# Connecting multiple SSD drives to same USB hub?



## erikradbo (Dec 9, 2020)

Hi,

I run an iMac 27" mid 2017 with max specs, having 2 USB-C's and 4 USB 3 ports. I have a lot of gear connected, so I'm using two powered USB hubs which occupy two of the ports ports, then two external SSD's, my sound card and a secondary screen in the other four ports. I just got one more SSD though, so now I have to rethink. A hub is just splitting the speed of that USB port between the hub ports IIRC, so connecting two SSD's to a hub would then be a bad idea, wouldn't it? Or does the speed of the USB ports succeed the SSD's to the extent is doesn't matter if they share the port?

Currently I have some issues with some midi controllers dropping out needing to reconnect, which would be nice to solve at the same time.

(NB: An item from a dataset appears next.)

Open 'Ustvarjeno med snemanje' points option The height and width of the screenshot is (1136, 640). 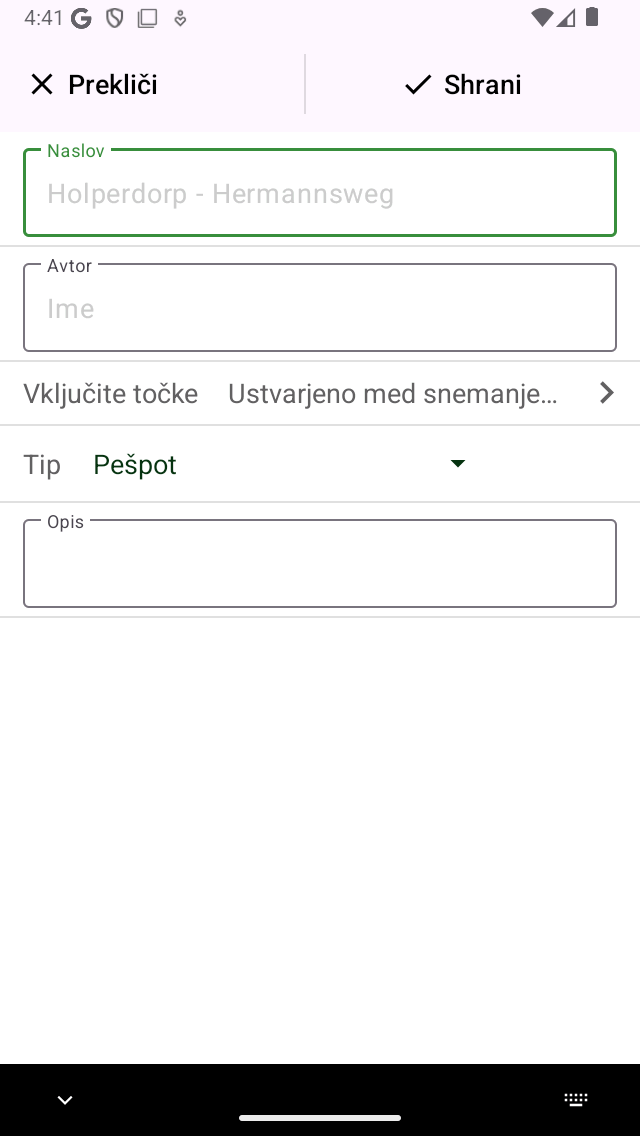point(393,394)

What's the optimal solution for connecting this:
- Logic Keyboard (needing 2 usb ports)
- Midi keyboard 1
- Midi keyboard 2
- Midi controller 1
- Midi controller 2
- Midi breathing controller
- External soundcard
- Ext SSD1
- Ext SSD2
- Ext SSD3
- Ext HDD
- Second screen / projector

- And an extra port for charging trackpad when needed

I'm assuming that sound card + 3 SSDs should go straight into the computer, then getting a larger powered usb hub for keyboard, midi controllers and the HDD. Any thoughts?

Edit: typo


----------



## jbuhler (Dec 10, 2020)

I’d pick up a Thunderbolt hub. If you have thunderbolt 3 they are readily available. Thunderbolt 2 hubs are hard to find, but fortunately most TB3 hubs are backwards compatible as long as you get the TB2 to TB3 adapter from Apple. This will increase your USB ports by 4 or 5 depending on the model and you can run your monitor through that. You can then connect your SSDs to that and they will have enough bandwidth that the streaming of samples shouldn’t suffer. Vice versa you could get something like a Thunderbay mini and put your SSDs in that and also run your monitor through that. I would also get a good large powered USB 3 hub and run all your midi gear into that. None of the midi gear I have is particularly fussy so long as the USB hub has enough power to run it all. I’m guessing your drop outs are more likely a power issue than a data rate issue. Interface can go into open USB port or open TB port depending on the type you have. The Logic USB keyboard might be able to go in a USB hub too.

I have a very similar set up and use both a TB3 hub and two Thunderbays (the two of them hold 8 SSDs total). The TB3 hub gives me 4 USB3 ports, a powered USB-C port, a TB3 port and a DisplayPort. The thunderbays are daisy chained together, and one of them also has a DisplayPort. My two external monitors go into those DisplayPorts. I also have two powered USB3 hubs; they give me 15 additional powered USB 3 ports.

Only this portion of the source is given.